Which American dialect are ya?

Hmmmm...

General 45%
Yankee 30%
Dixie 20%
Midwestern 0%
Upper mid 0%

(Don't know what happened to the other 5% ! )

This is interesting considering that I'm not American. Especially since some of the terms in the test don't even exist here.

Just another mildy amusing but meaningless test.
 
I didn't understand any of the questions so I guess they weren't profiling my demographic group. So just FUGGEDABOWDIT, AWRIGHT?
 
I show up with a pretty typical California profile:
My results:

70% General American English
15% Yankee
10% Upper Midwestern
5% Dixie
0% Midwestern

In reality I have a lot of vocabulary quirks that clearly reveal my roots as a Pasadena/Caltech brat. A couple days ago I broke down and called an old friend of mine from back in the 'hood (Euclid Avenue in Pasadena). I haven't talked to him in around 40 years and he sounded just like me. When you go to the same elementary school and your fathe's work at the same college you tend to sound alike. You have to understand that an awful lot of people ask me what country I come from when they hear me speak. You have to know the world I came from. My friend Mike wrote the screen play for the Revenge of the Nerds.
 
65% General American English
20% Upper Midwestern
10% Midwestern
5% Yankee
0% Dixie
 
70% General
15% Dixie
10% Upper Midwest
5% Yankee
0% Midwest

As a native Californian I feel snubbed. No western dialect?! First it's college sports rankings, now this.

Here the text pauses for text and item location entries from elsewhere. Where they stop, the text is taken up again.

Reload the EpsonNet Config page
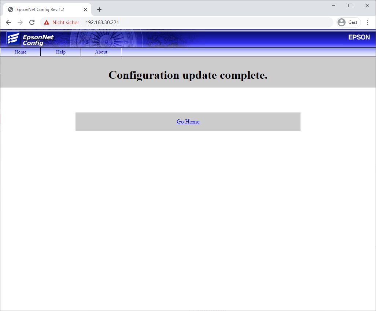Screen dimensions: 376x311 [x=32, y=22]
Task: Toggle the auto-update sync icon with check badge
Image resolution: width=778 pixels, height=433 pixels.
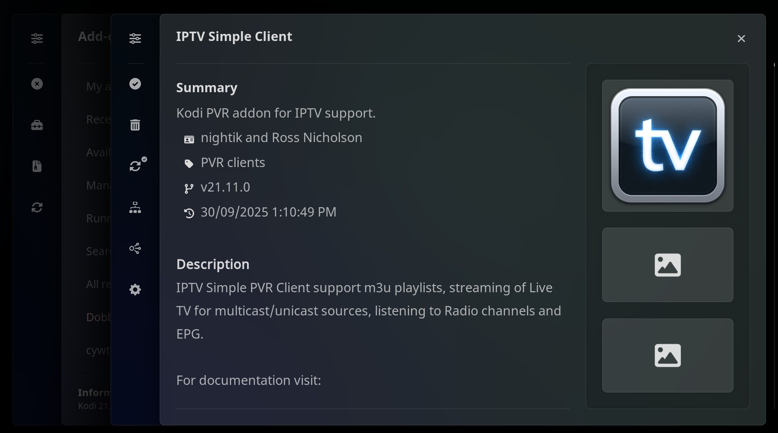Action: point(137,165)
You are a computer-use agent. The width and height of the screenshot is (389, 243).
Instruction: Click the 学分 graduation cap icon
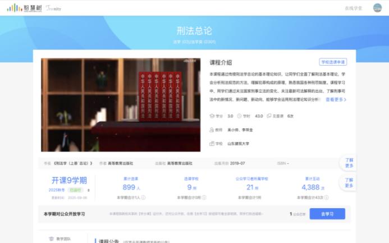pos(212,116)
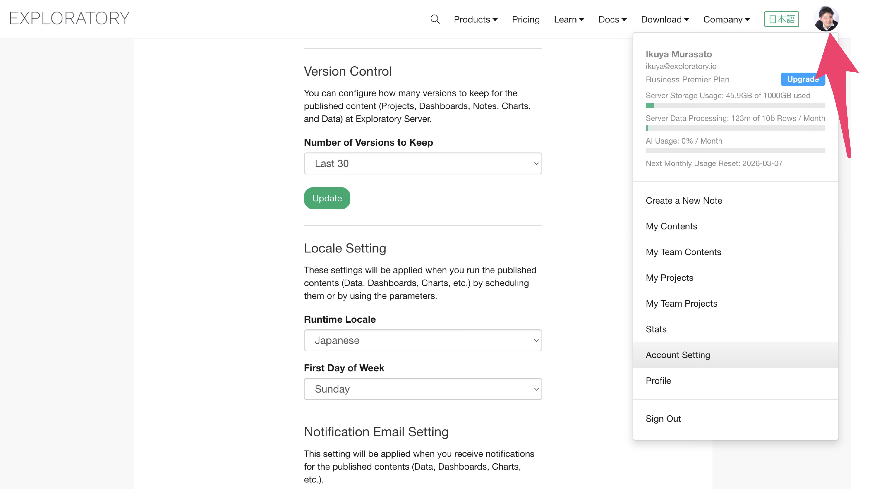This screenshot has height=489, width=877.
Task: Click Sign Out in user menu
Action: [663, 419]
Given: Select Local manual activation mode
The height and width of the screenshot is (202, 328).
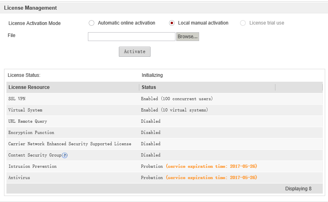Looking at the screenshot, I should pos(172,23).
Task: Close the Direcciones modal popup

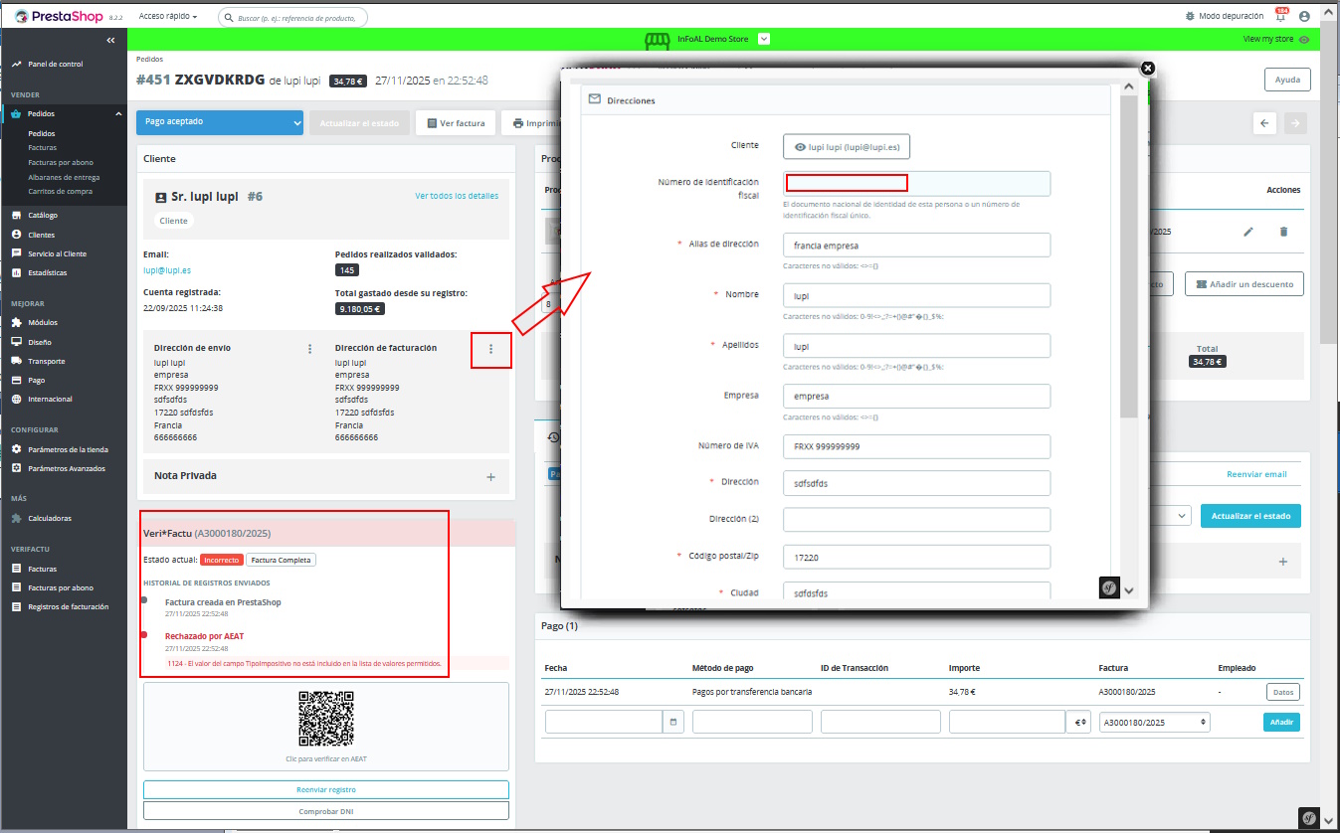Action: click(x=1147, y=68)
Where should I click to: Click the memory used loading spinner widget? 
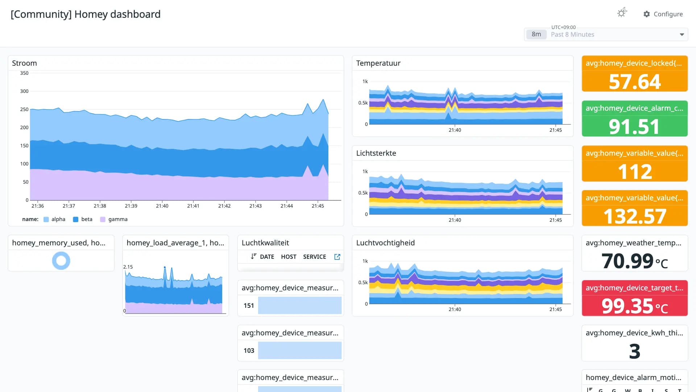click(x=61, y=261)
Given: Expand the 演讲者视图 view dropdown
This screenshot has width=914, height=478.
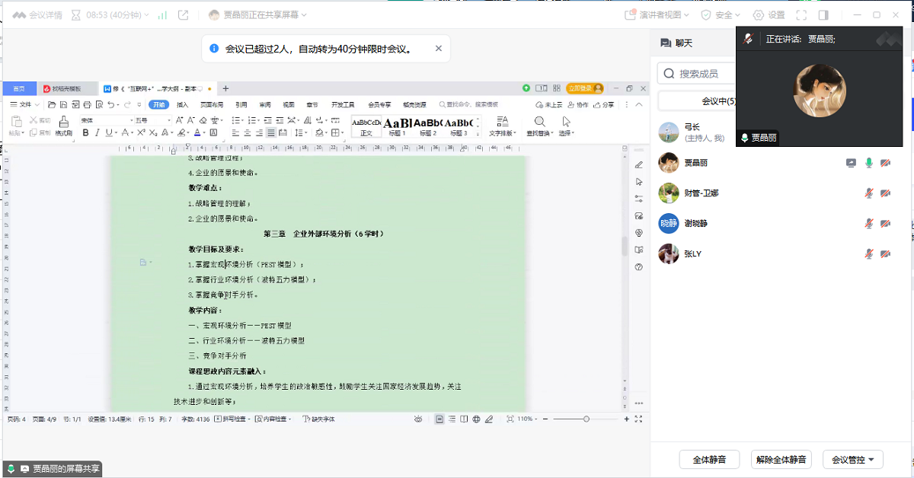Looking at the screenshot, I should (657, 14).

I grew up pronouncing the word wash as warsh (not strictly a western pronunciation, I know). My best friend in high school was from Massachusetts and I pointed out that he left the "r" off the word drawer when it was spoken.

He asked me to describe the act of cleaning clothes. I said: "You warsh them." "Spell it," he said. I got the first two letters out and he said: "Now you know where the 'r' went."

We traded r's on the spot. I've never pronounced "wash" with an "r" and he manages to work one in at the end of "drawer".
 
Talk about confusion

50% General American English
25% Yankee
10% Dixie
5% midwestern
5% upper midwestern

I guess I spent too much time as a child in Buffalo. Does anyone have an
irrelevant test? Maybe I can ace that one!
 
45% General American English
35% Yankee
20% Dixie

Raised in Philadelphia, lived in Oklahoma 35 years
 
70% General American English
15% Dixie
5% Midwestern
5% Upper Midwestern
5% Yankee

That's a fun little test. I'm from Ohio, so I'm surprised at the amount of "Dixie" versus 'Midwestern.'

GeoThorn
 
45% General American English
30% Dixie
20% Yankee
5% Upper Midwestern
0% Midwestern
 
Joe Talmadge said:
Ah, there ya go, I grew up in Wayne. I thought "goosey night" spread beyond Wayne, but I know central and south Jersey folks don't use that term. May not even make it out of Passaic county, I guess. I'm actually kinda interested in knowing how far it goes.

edit: google reveals it's made it out to at least Morris county.

My mom and dad are from bloomfield and belleville, and they all called it goosey night too. It was pretty well understood in essex county as well. I had no idea it had another name until I moved to the south.
 
Another guy raised in the mid-Atlantic seaboard:

70% General American English
15% Yankee
10% Dixie
0% Midwestern
0% Upper Midwestern
 
cmd said:
For the same reason someone would buy 10 packages of generic oreo cookies, then twist/lick/stick them all over the windows of a car. :D
and the same reason you'd buy boxes of plastic forks and stick them in someone else's yard...

As for me:
75% General American English
20% Dixie
5% Yankee
0% Midwestern
0% Upper Midwestern
...I life 8 years in Minnesota and can't manage just a little bit of Midwestern? At least I learned a bit from my years in Texas I guess.
 
80% General American English
10% Dixie
5% Yankee
0% Midwestern
0% Upper Midwestern
 
35% General American English
30% Yankee
15% Dixie
5% Midwestern
5% Upper Midwestern

They don't add up to 100% 'cos I left out a couple where no answers applied.

Mary = Mearrey
Marry = marruy
Merry = merruy

Andrew.
 
60% General American English
20% Dixie
10% Upper Midwestern
5% Midwestern
5% Yankee

weird test. i was born and raised in central missouri.